_Stated goal:_
Could you recast every line of the material below as a Markdown table with the columns "Row" and "Line," skipping blank lines and leaving the pictures out?

(Dataset entries)
------------------------------

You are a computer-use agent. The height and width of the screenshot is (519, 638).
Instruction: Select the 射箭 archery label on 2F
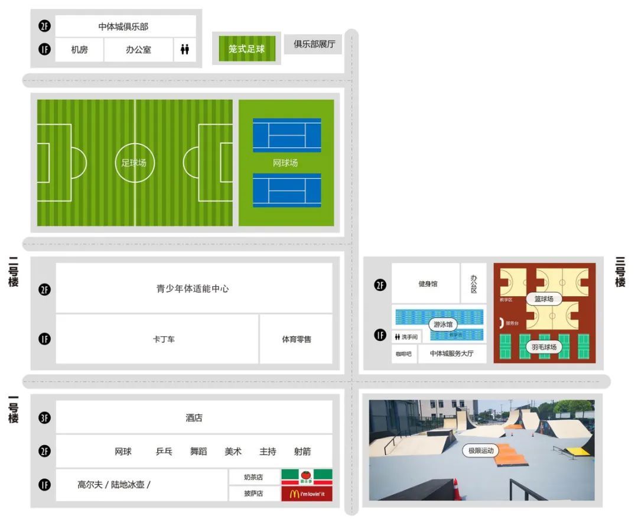click(x=302, y=452)
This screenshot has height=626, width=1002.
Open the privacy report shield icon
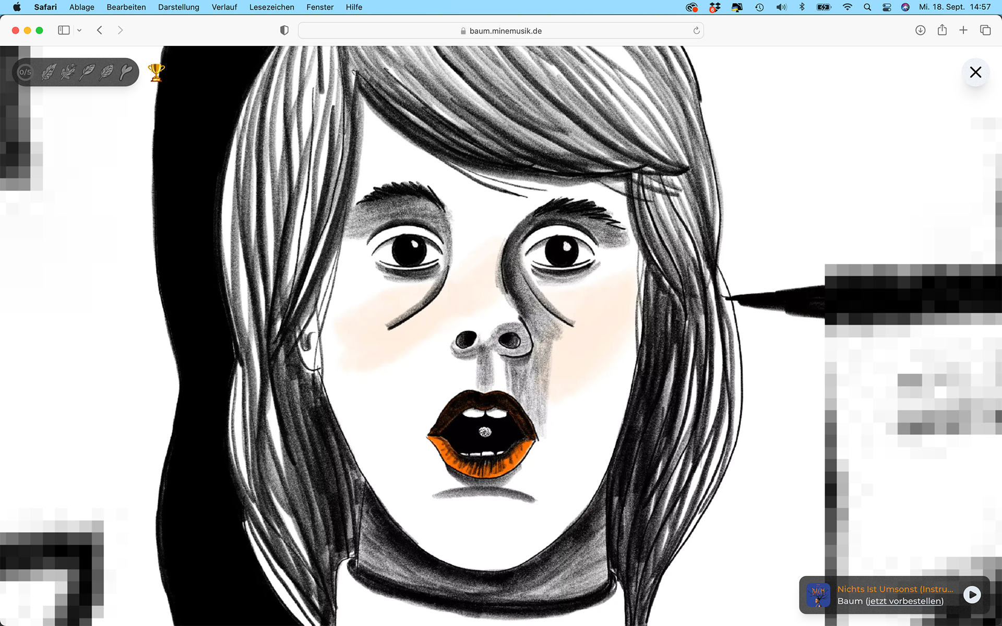(284, 30)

------------------------------

_Expected answer:_
| Row | Line |
|---|---|
| 1 | You are a computer-use agent. The height and width of the screenshot is (519, 638). |
| 2 | Instruction: Select the 射箭 archery label on 2F |
| 3 | click(x=302, y=452) |
| 4 | This screenshot has height=626, width=1002. |
| 5 | Open the privacy report shield icon |
| 6 | (284, 30) |